Your answer should hold only the lines from the one containing "You are a GUI" through the last line below, copied exactly; pictures stay out.

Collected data
==*==

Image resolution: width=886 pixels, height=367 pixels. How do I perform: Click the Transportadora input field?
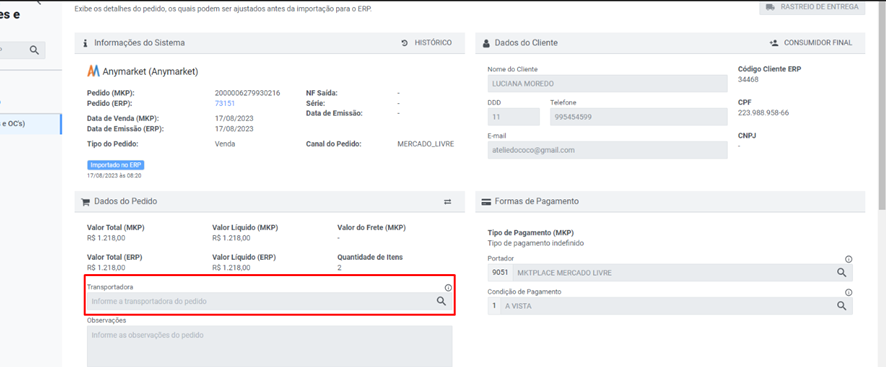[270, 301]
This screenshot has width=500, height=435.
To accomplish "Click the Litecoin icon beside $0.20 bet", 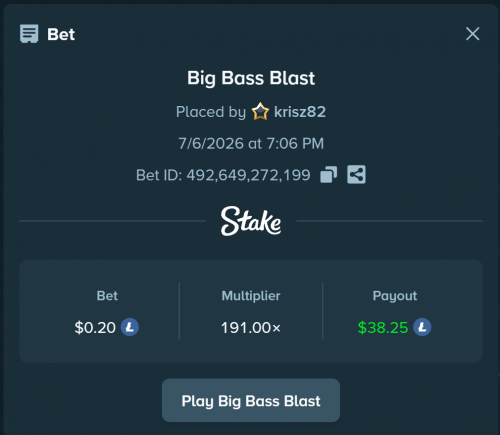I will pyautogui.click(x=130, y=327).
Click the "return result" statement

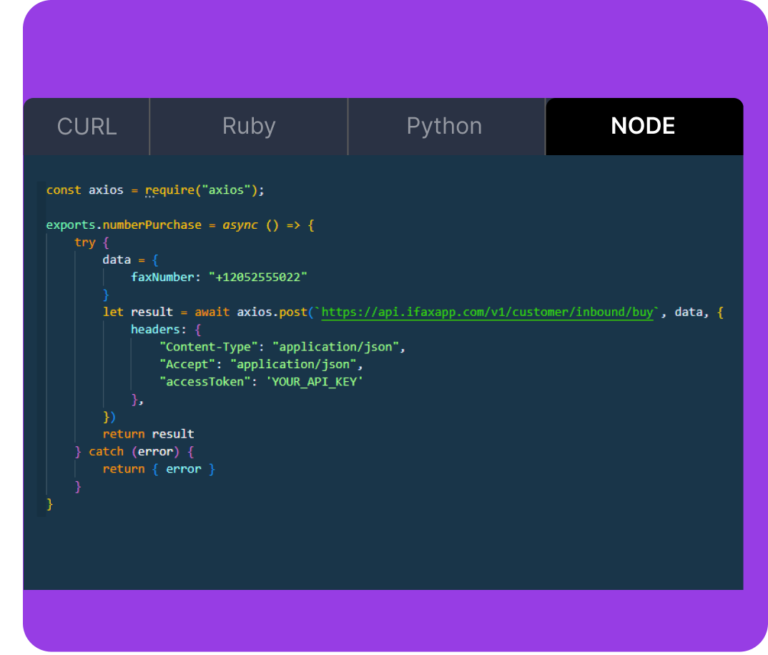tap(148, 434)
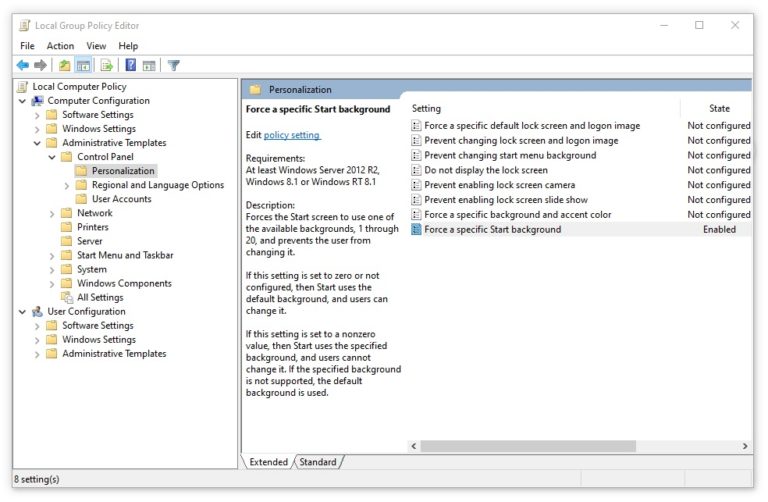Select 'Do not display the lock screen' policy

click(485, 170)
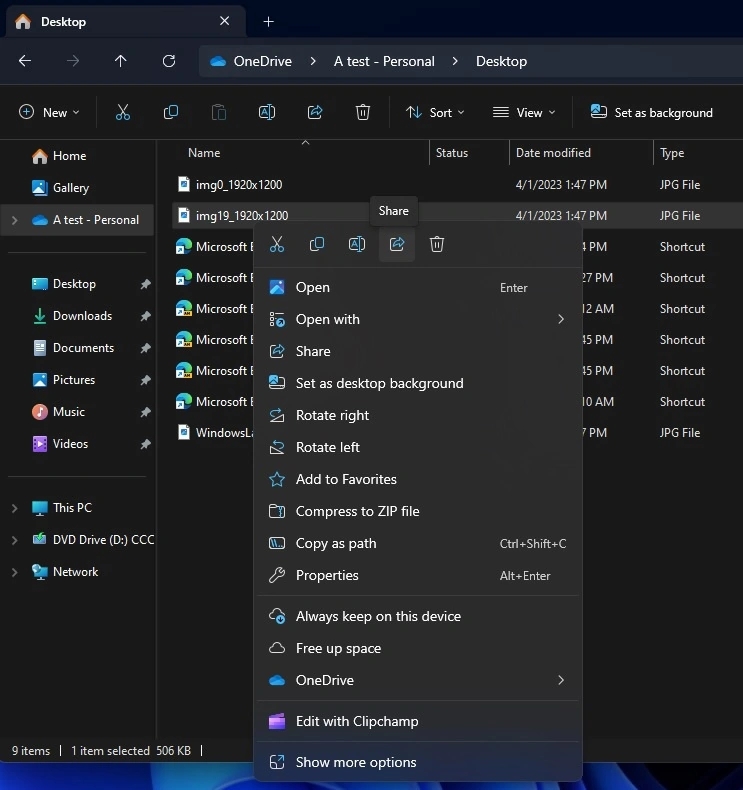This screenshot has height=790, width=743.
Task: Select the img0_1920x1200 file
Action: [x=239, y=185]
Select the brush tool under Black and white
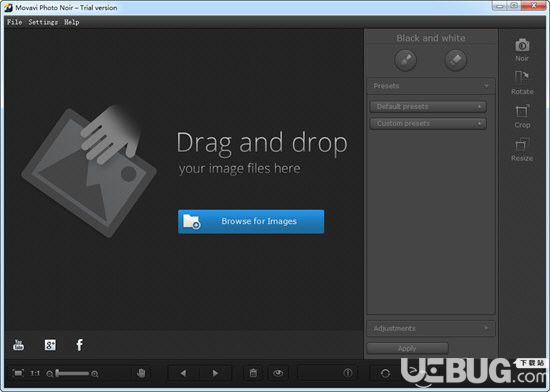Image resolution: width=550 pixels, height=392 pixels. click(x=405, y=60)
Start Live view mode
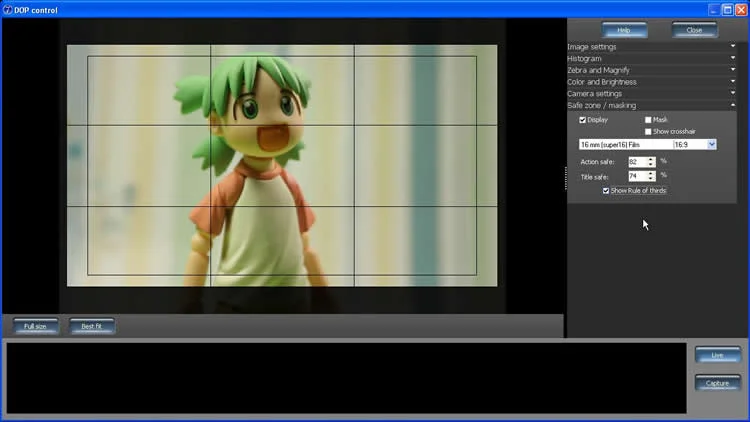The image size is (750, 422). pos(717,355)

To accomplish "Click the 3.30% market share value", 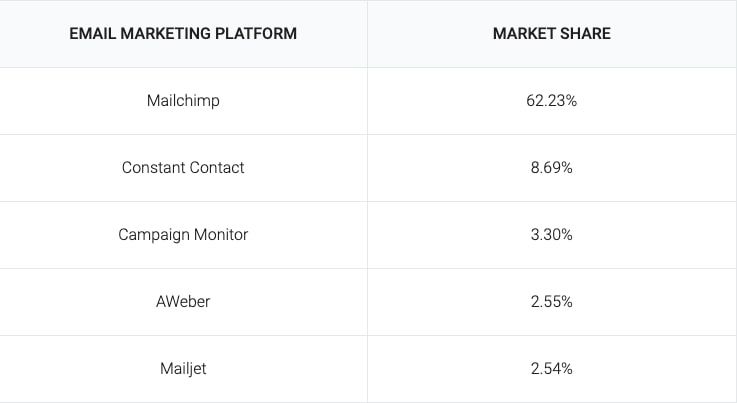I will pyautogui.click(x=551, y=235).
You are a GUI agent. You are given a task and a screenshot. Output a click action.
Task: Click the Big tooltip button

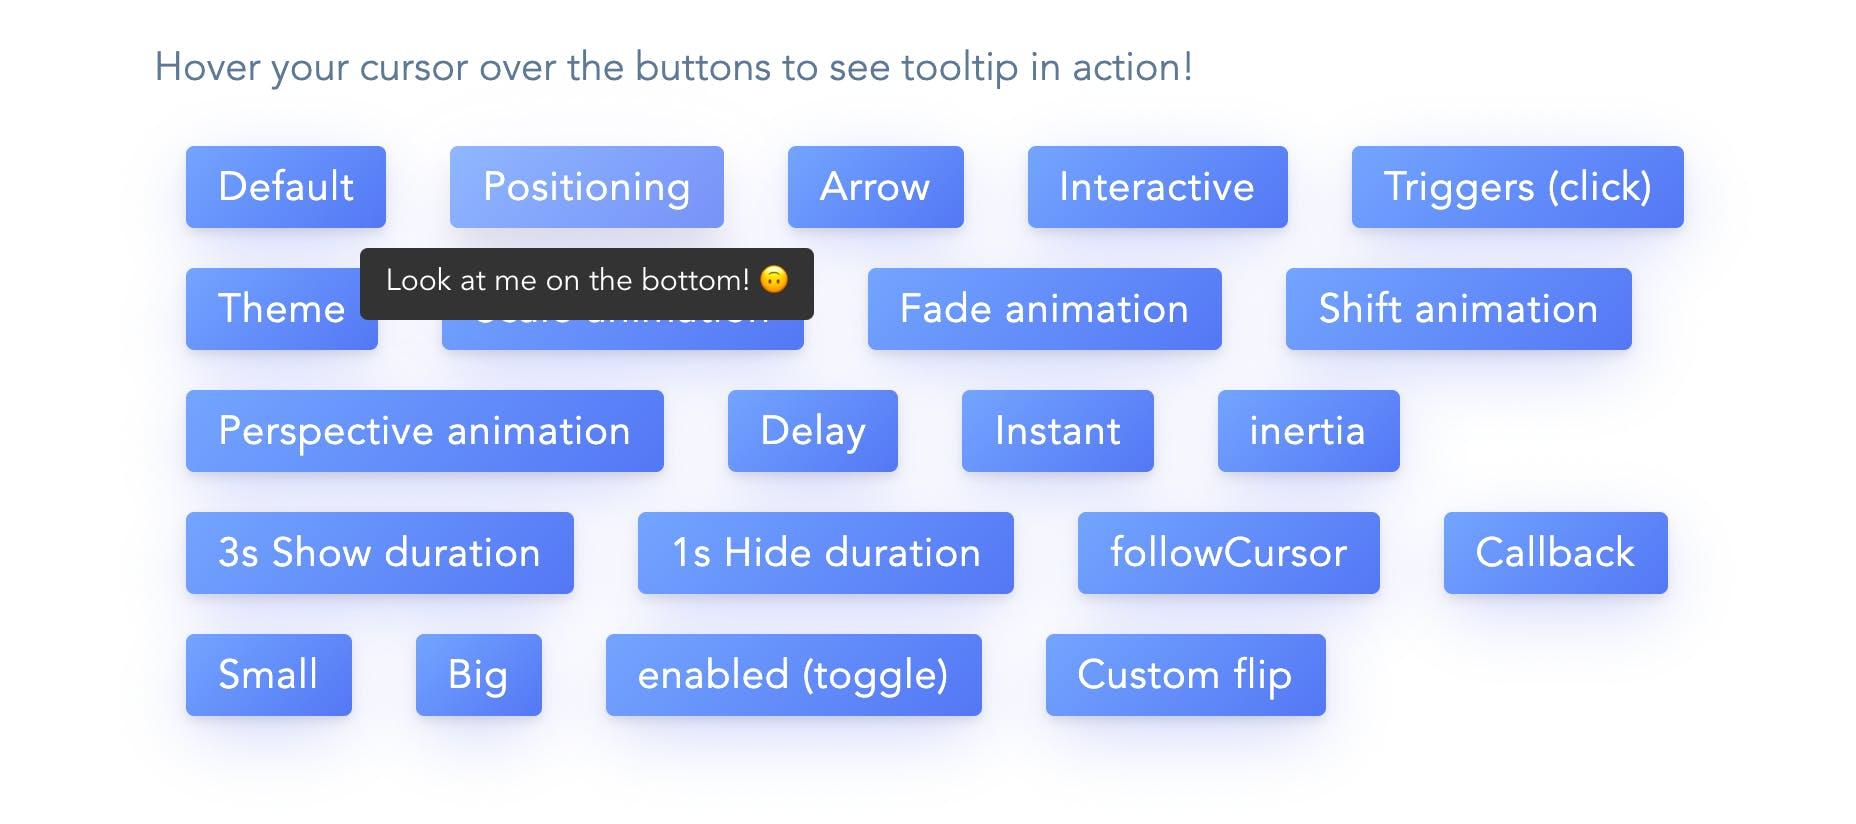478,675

==*==

_TASK SOLUTION:_
You are a GUI agent. You are given a task and a screenshot. Output a click action.
Task: Click the Big tooltip button

478,675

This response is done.